= Supplied data =
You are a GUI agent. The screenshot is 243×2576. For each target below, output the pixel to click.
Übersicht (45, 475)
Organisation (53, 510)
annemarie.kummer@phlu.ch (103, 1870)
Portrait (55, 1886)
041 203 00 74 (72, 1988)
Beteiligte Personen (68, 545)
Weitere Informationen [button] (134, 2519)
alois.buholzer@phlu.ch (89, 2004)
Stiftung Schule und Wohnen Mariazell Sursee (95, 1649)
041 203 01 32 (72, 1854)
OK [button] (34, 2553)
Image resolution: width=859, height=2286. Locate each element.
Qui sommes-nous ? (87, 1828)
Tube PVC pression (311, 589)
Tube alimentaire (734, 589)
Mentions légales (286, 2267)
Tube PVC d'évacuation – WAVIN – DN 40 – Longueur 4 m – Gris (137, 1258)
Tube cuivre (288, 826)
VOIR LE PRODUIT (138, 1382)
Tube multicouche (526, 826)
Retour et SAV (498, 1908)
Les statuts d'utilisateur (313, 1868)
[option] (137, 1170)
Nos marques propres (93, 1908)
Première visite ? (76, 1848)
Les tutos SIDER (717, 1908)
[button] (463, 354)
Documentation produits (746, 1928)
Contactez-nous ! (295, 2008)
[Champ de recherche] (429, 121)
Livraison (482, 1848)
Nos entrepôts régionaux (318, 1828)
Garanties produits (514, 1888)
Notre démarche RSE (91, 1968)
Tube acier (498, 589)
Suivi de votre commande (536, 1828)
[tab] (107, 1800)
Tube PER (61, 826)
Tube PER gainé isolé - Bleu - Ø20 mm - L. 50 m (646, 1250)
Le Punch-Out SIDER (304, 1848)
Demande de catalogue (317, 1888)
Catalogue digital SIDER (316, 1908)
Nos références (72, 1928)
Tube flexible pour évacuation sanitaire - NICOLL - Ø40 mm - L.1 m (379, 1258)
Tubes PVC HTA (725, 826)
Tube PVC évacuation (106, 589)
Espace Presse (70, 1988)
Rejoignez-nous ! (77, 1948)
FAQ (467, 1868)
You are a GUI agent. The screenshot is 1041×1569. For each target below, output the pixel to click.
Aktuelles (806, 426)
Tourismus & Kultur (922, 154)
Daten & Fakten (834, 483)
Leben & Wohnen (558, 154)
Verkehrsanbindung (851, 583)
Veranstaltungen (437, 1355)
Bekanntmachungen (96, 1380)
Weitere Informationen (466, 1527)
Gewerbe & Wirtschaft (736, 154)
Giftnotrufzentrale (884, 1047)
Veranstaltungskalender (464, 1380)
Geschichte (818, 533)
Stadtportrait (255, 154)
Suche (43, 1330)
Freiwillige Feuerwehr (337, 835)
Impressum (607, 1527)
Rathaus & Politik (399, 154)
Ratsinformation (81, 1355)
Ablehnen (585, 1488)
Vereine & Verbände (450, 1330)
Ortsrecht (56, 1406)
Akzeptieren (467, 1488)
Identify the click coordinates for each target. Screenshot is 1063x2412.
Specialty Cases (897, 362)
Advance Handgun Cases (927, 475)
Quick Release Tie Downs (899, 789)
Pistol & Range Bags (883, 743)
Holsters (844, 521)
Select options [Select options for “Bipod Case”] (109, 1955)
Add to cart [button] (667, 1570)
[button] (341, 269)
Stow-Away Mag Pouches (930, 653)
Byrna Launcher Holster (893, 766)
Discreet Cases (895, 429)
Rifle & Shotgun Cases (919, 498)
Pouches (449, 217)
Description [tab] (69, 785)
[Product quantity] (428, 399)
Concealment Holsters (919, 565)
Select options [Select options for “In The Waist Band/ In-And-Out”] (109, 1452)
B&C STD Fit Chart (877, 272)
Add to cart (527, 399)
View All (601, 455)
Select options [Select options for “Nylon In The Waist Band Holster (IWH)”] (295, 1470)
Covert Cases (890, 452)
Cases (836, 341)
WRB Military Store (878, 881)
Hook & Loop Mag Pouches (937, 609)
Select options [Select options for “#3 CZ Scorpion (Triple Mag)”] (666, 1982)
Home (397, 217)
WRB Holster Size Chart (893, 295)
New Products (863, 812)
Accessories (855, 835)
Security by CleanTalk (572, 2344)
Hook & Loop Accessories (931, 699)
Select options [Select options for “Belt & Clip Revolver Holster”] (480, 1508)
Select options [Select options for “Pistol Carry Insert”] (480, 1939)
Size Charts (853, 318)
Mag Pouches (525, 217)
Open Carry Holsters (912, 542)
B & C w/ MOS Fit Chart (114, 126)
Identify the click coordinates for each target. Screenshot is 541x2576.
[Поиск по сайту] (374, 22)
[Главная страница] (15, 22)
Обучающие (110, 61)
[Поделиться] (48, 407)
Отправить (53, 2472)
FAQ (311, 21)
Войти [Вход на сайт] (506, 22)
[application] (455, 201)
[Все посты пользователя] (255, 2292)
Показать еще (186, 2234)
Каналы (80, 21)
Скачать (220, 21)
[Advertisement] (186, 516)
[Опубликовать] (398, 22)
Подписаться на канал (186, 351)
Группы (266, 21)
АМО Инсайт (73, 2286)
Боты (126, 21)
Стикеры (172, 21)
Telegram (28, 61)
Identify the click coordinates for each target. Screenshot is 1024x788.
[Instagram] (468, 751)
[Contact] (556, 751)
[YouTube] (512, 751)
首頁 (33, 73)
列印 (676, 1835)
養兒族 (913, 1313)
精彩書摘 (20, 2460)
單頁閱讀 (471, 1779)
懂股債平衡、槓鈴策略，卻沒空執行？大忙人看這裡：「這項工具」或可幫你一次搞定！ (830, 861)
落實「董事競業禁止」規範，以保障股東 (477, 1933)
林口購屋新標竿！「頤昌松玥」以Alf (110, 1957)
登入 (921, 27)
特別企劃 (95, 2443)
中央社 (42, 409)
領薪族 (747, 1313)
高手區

= Description of the task =
Update all the rows above by replacing each "Weitere Informationen" with "Mehr erfahren", and leave everything else unchanged.

= Final result =
You are a GUI agent. The screenshot is 243×2576. For each target below, output the pixel to click.
Übersicht (45, 475)
Organisation (53, 510)
annemarie.kummer@phlu.ch (103, 1870)
Portrait (55, 1886)
041 203 00 74 (72, 1988)
Beteiligte Personen (68, 545)
Mehr erfahren [button] (134, 2519)
alois.buholzer@phlu.ch (89, 2004)
Stiftung Schule und Wohnen Mariazell Sursee (95, 1649)
041 203 01 32 (72, 1854)
OK [button] (34, 2553)
Image resolution: width=859, height=2286. Locate each element.
Qui sommes-nous ? (87, 1828)
Tube PVC pression (311, 589)
Tube alimentaire (734, 589)
Mentions légales (286, 2267)
Tube PVC d'évacuation – WAVIN – DN 40 – Longueur 4 m – Gris (137, 1258)
Tube cuivre (288, 826)
VOIR LE PRODUIT (138, 1382)
Tube multicouche (526, 826)
Retour et SAV (498, 1908)
Les statuts d'utilisateur (313, 1868)
[option] (137, 1170)
Nos marques propres (93, 1908)
Première visite ? (76, 1848)
Les tutos SIDER (717, 1908)
[button] (463, 354)
Documentation produits (746, 1928)
Contactez-nous ! (295, 2008)
[Champ de recherche] (429, 121)
Livraison (482, 1848)
Nos entrepôts régionaux (318, 1828)
Garanties produits (514, 1888)
Notre démarche RSE (91, 1968)
Tube acier (498, 589)
Suivi de votre commande (536, 1828)
[tab] (107, 1800)
Tube PER (61, 826)
Tube PER gainé isolé - Bleu - Ø20 mm - L. 50 m (646, 1250)
Le Punch-Out SIDER (304, 1848)
Demande de catalogue (317, 1888)
Catalogue digital SIDER (316, 1908)
Nos références (72, 1928)
Tube flexible pour évacuation sanitaire - NICOLL - Ø40 mm - L.1 m (379, 1258)
Tubes PVC HTA (725, 826)
Tube PVC évacuation (106, 589)
Espace Presse (70, 1988)
Rejoignez-nous ! (77, 1948)
FAQ (467, 1868)
You are a GUI agent. The screenshot is 1041×1569. For each target below, output the pixel to click.
Aktuelles (806, 426)
Tourismus & Kultur (922, 154)
Daten & Fakten (834, 483)
Leben & Wohnen (558, 154)
Verkehrsanbindung (851, 583)
Veranstaltungen (437, 1355)
Bekanntmachungen (96, 1380)
Mehr erfahren (466, 1527)
Gewerbe & Wirtschaft (736, 154)
Giftnotrufzentrale (884, 1047)
Veranstaltungskalender (464, 1380)
Geschichte (818, 533)
Stadtportrait (255, 154)
Suche (43, 1330)
Freiwillige Feuerwehr (337, 835)
Impressum (607, 1527)
Rathaus & Politik (399, 154)
Ratsinformation (81, 1355)
Ablehnen (585, 1488)
Vereine & Verbände (450, 1330)
Ortsrecht (56, 1406)
Akzeptieren (467, 1488)
Identify the click coordinates for each target. Screenshot is 1063x2412.
Specialty Cases (897, 362)
Advance Handgun Cases (927, 475)
Quick Release Tie Downs (899, 789)
Pistol & Range Bags (883, 743)
Holsters (844, 521)
Select options [Select options for “Bipod Case”] (109, 1955)
Add to cart [button] (667, 1570)
[button] (341, 269)
Stow-Away Mag Pouches (930, 653)
Byrna Launcher Holster (893, 766)
Discreet Cases (895, 429)
Rifle & Shotgun Cases (919, 498)
Pouches (449, 217)
Description [tab] (69, 785)
[Product quantity] (428, 399)
Concealment Holsters (919, 565)
Select options [Select options for “In The Waist Band/ In-And-Out”] (109, 1452)
B&C STD Fit Chart (877, 272)
Add to cart (527, 399)
View All (601, 455)
Select options [Select options for “Nylon In The Waist Band Holster (IWH)”] (295, 1470)
Covert Cases (890, 452)
Cases (836, 341)
WRB Military Store (878, 881)
Hook & Loop Mag Pouches (937, 609)
Select options [Select options for “#3 CZ Scorpion (Triple Mag)”] (666, 1982)
Home (397, 217)
WRB Holster Size Chart (893, 295)
New Products (863, 812)
Accessories (855, 835)
Security by CleanTalk (572, 2344)
Hook & Loop Accessories (931, 699)
Select options [Select options for “Belt & Clip Revolver Holster”] (480, 1508)
Select options [Select options for “Pistol Carry Insert”] (480, 1939)
Size Charts (853, 318)
Mag Pouches (525, 217)
Open Carry Holsters (912, 542)
B & C w/ MOS Fit Chart (114, 126)
Identify the click coordinates for each target. Screenshot is 541x2576.
[Поиск по сайту] (374, 22)
[Главная страница] (15, 22)
Обучающие (110, 61)
[Поделиться] (48, 407)
Отправить (53, 2472)
FAQ (311, 21)
Войти [Вход на сайт] (506, 22)
[application] (455, 201)
[Все посты пользователя] (255, 2292)
Показать еще (186, 2234)
Каналы (80, 21)
Скачать (220, 21)
[Advertisement] (186, 516)
[Опубликовать] (398, 22)
Подписаться на канал (186, 351)
Группы (266, 21)
АМО Инсайт (73, 2286)
Боты (126, 21)
Стикеры (172, 21)
Telegram (28, 61)
Identify the click coordinates for each target. Screenshot is 1024x788.
[Instagram] (468, 751)
[Contact] (556, 751)
[YouTube] (512, 751)
首頁 (33, 73)
列印 (676, 1835)
養兒族 (913, 1313)
精彩書摘 (20, 2460)
單頁閱讀 (471, 1779)
懂股債平衡、槓鈴策略，卻沒空執行？大忙人看這裡：「這項工具」或可幫你一次搞定！ (830, 861)
落實「董事競業禁止」規範，以保障股東 (477, 1933)
林口購屋新標竿！「頤昌松玥」以Alf (110, 1957)
登入 (921, 27)
特別企劃 (95, 2443)
中央社 (42, 409)
領薪族 (747, 1313)
高手區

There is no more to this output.